__Directions__
Please quote the records below word for word, from the line that contains "The image size is (685, 404)." through the line that contains "(347, 153).".

[[ Data supplied, beginning ]]

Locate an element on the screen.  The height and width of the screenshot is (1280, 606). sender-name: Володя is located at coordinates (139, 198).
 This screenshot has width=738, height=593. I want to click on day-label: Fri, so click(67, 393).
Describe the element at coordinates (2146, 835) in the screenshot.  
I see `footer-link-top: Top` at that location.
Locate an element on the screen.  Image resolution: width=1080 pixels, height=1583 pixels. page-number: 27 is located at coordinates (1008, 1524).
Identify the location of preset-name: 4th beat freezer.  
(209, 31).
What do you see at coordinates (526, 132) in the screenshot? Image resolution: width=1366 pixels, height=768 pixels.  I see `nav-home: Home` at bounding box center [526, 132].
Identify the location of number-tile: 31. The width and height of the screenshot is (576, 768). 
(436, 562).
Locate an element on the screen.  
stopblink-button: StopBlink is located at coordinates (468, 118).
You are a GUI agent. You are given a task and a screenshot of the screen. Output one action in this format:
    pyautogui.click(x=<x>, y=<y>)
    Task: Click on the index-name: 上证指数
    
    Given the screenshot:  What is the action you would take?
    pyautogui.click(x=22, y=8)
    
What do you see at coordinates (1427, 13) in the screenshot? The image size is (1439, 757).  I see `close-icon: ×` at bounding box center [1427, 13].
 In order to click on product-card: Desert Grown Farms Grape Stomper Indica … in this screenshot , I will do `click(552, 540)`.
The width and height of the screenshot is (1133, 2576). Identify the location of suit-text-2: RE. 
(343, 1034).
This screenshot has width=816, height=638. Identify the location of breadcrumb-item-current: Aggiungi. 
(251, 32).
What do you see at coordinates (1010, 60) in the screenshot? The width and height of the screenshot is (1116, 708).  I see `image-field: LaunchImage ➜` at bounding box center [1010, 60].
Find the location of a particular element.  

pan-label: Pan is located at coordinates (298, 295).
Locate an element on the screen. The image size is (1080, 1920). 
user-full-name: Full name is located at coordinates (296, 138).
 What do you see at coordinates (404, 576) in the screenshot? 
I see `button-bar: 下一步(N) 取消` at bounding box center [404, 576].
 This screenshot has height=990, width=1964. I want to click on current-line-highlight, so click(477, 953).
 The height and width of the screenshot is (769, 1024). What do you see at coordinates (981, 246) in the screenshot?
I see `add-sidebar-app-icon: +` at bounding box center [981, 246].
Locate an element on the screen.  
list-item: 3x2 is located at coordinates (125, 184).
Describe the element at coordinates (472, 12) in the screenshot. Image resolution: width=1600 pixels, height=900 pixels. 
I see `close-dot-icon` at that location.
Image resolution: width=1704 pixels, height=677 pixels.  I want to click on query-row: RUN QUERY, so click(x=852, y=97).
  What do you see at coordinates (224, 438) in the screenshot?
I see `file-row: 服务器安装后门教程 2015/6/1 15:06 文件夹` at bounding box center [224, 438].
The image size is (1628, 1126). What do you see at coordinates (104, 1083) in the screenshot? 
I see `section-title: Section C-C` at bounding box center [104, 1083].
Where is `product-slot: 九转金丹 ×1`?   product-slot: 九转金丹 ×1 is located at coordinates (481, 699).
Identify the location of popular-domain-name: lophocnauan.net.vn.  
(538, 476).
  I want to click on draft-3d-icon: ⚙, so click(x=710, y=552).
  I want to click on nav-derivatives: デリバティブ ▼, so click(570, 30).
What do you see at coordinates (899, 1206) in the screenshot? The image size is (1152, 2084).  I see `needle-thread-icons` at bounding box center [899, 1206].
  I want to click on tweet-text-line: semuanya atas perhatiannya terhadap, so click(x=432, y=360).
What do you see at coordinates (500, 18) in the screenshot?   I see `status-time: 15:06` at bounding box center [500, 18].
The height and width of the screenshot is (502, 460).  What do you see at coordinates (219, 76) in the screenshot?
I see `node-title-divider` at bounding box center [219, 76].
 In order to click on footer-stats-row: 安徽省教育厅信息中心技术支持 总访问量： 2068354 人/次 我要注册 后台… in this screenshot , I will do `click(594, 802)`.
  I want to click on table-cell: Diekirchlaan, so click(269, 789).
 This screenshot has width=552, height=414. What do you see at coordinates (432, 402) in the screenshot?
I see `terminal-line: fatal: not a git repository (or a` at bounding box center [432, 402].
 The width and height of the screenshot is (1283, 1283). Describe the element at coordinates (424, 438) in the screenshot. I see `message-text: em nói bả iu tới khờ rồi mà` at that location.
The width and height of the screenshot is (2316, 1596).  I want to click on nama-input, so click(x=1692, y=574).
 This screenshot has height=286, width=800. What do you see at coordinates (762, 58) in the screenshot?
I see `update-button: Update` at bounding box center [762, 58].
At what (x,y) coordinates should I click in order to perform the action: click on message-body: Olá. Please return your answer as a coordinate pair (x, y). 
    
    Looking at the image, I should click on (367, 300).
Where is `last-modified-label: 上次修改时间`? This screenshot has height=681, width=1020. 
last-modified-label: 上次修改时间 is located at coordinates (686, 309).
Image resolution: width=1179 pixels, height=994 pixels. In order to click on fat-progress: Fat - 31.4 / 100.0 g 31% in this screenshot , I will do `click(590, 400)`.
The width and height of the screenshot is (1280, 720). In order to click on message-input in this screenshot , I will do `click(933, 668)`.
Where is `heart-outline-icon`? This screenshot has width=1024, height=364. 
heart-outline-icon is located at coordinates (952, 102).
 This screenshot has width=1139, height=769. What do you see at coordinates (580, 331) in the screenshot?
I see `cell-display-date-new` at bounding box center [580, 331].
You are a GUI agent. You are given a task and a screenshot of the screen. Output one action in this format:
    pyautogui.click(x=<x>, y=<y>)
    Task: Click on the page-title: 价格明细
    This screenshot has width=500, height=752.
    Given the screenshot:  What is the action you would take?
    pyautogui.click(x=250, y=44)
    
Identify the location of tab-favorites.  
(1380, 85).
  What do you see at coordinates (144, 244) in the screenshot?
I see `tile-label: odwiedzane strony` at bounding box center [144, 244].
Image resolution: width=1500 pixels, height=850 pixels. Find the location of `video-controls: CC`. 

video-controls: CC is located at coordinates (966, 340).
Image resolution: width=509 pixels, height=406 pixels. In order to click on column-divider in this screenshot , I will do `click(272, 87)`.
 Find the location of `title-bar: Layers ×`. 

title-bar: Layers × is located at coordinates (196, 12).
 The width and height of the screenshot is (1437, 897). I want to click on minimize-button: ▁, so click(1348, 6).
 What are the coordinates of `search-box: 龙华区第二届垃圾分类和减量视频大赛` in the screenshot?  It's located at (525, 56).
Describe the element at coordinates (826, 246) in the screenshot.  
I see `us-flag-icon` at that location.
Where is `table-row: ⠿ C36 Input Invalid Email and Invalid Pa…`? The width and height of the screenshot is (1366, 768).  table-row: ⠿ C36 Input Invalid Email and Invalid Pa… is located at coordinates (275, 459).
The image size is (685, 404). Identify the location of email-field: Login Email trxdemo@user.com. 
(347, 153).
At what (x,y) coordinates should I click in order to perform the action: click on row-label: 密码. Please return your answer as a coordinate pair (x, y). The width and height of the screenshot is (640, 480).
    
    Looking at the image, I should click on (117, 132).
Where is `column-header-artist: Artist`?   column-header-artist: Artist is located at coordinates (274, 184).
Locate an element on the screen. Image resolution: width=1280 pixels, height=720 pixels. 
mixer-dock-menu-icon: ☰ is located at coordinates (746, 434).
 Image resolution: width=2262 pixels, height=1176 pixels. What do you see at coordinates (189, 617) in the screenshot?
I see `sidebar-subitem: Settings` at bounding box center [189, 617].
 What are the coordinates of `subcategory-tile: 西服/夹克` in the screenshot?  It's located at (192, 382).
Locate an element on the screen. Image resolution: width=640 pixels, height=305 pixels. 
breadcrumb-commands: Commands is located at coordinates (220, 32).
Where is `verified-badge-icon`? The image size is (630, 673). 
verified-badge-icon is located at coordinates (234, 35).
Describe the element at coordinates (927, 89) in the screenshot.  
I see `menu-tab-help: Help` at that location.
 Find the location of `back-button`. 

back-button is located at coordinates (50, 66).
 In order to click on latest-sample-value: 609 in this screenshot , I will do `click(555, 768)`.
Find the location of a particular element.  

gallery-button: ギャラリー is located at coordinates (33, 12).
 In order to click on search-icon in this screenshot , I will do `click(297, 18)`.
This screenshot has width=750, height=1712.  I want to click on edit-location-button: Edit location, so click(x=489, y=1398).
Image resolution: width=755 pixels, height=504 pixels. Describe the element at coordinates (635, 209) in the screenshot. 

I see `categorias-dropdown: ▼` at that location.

[[ Data supplied, end ]]

__Written answer__
The image size is (685, 404). Identify the location of email-field: Login Email trxdemo@user.com. 
(347, 153).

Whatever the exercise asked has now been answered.